Introduction to PySpark Part 1 – Creating DataFrames and Reading Data from Files

This is the first part in a series I’m putting together as an introduction to PySpark. I find myself looking up a lot as reference so I’ve put this together as a kind of cheatsheet for myself and hopefully it helps others too.

The other parts of this blog post series can be found here:

The entire table of contents across these posts is here:

Part 1 – Creating DataFrames and Reading Data from Files
- Creating a DataFrame
- Reading CSV Files as DataFrames
- Reading JSON Files as DataFrames
- Reading Parquet Files as DataFrames
- Reading Data from a SQL DB
Part 2 – Selecting, Filtering and Sorting Data
- Selecting Columns
- Filtering Rows
  - Chaining Conditions
  - String Matching
  - Matching against a list
  - Not (~)
  - Filtering on Nulls
  - Dropping Duplicates
- Sorting Data
Part 3 – Adding, Updating and Removing Columns
- Adding Columns
  - Summing Two Columns
  - expr for Cumulative Sum
  - Other Arithmetic Operators
  - String Concatenation
- Updating Columns
  - Renaming Columns
  - Casting Columns
  - When…Otherwise
  - UDFs
  - Filling Nulls
- Removing Columns
Part 4 – Summarising Data
- Summary Statistics (Describe)
- Getting Column max, min, mean, stdev
- Getting Column quantiles
- Counting Rows and Distinct values
Part 5 – Aggregating Data
- GroupBy
- Pivot
- Windowing
- Time Series Aggregation
- Aggregation
- Windowing
- Joining DataFrames
- Concatenating DataFrames using Union

Creating a DataFrame

Processing of data on Spark is done using a data structure known as a DataFrame and a python API is provided for interacting with these data structures – PySpark. Those familiar with pandas and R will be comfortable working with DataFrames though there are some differences. For example, unlike a pandas DataFrame, you don’t have an index of rows as well as columns that you can access to select particular rows as Series objects. However, like a pandas DataFrame, we can index on column names and each column must be of a single data type.
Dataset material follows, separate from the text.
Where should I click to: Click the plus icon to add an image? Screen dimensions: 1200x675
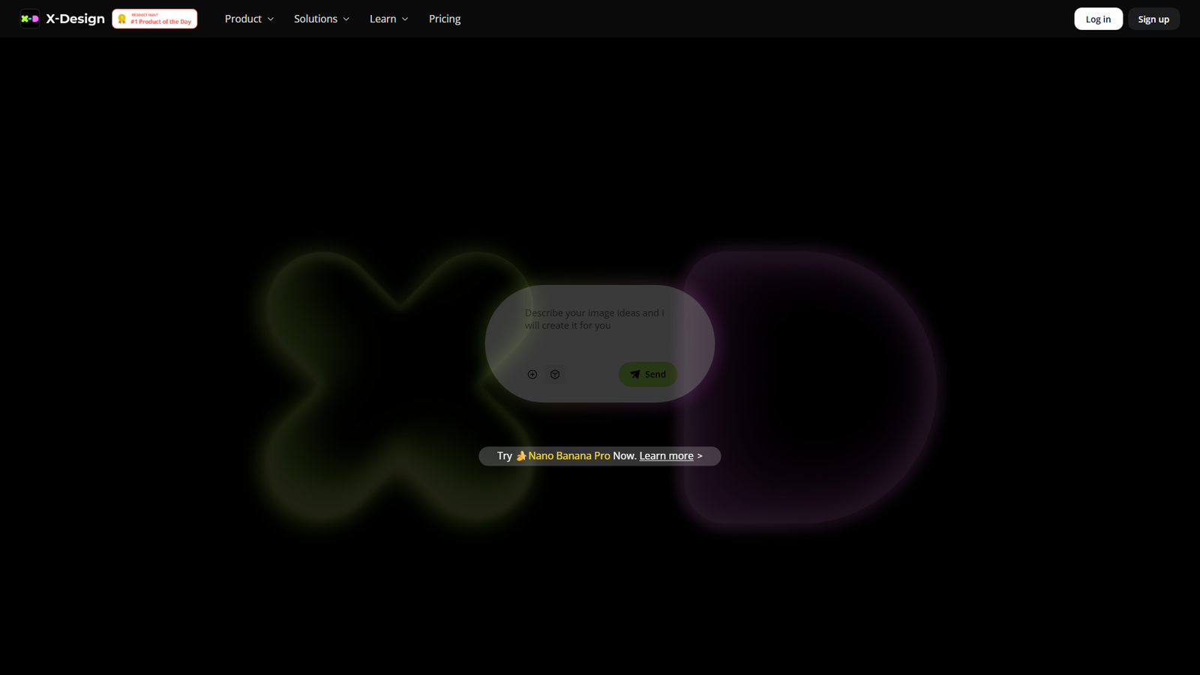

DataFrames are tabular structures and processing is done on these data structures in parallel across the worker nodes of the spark cluster.

Let’s look at creating a DataFrame from some data we’ve defined, let’s say we have some weather data:

weather_data = [
    {'Town': 'London', 'Temperature': 14, 'Humidity': 0.6, 'Wind': 8, 'Precipitation': 0.0},
    {'Town': 'Orlando', 'Temperature': 26, 'Humidity': 0.65, 'Wind': 10, 'Precipitation': 0.6},
    {'Town': 'Cairo', 'Temperature': 23, 'Humidity': 0.37, 'Wind': 11, 'Precipitation': 0.0},
    {'Town': 'Rio De Janeiro', 'Temperature': 32, 'Humidity': 0.76, 'Wind': 17, 'Precipitation': 0.9},
]

We could create a DataFrame by passing a list of PySpark Row objects to the spark.createDataFrame function, in which each of the row’s attributes are passed in as keyword arguments (kwargs) to the Row object.

Let’s take a look:

from pyspark.sql import Row

weather_df = spark.createDataFrame(
    map(lambda x: Row(**x), weather_data)
)

display(weather_df)

Town	Temperature	Humidity	Wind	Precipitation
London	14	0.6	8	0.0
Orlando	26	0.65	10	0.6
Cairo	23	0.37	11	0.0
Rio De Janeiro	32	0.76	17	0.9

Alternatively, we can use pandas as an intermediate, in which we first convert to a pandas DataFrame and use the same spark.createDataFrame function to create our spark DataFame.

Let’s take a look:

import pandas as pd

weather_df = spark.createDataFrame(
    pd.DataFrame(weather_data)
)

display(weather_df)

Town	Temperature	Humidity	Wind	Precipitation
London	14	0.6	8	0.0
Orlando	26	0.65	10	0.6
Cairo	23	0.37	11	0.0
Rio De Janeiro	32	0.76	17	0.9

Reading CSV Files as DataFrames

We can read CSV files by using spark.read.csv and passing the filepath in as an argument. If the CSV files have a header supplied, you’ll also need to pass in the header=True flag.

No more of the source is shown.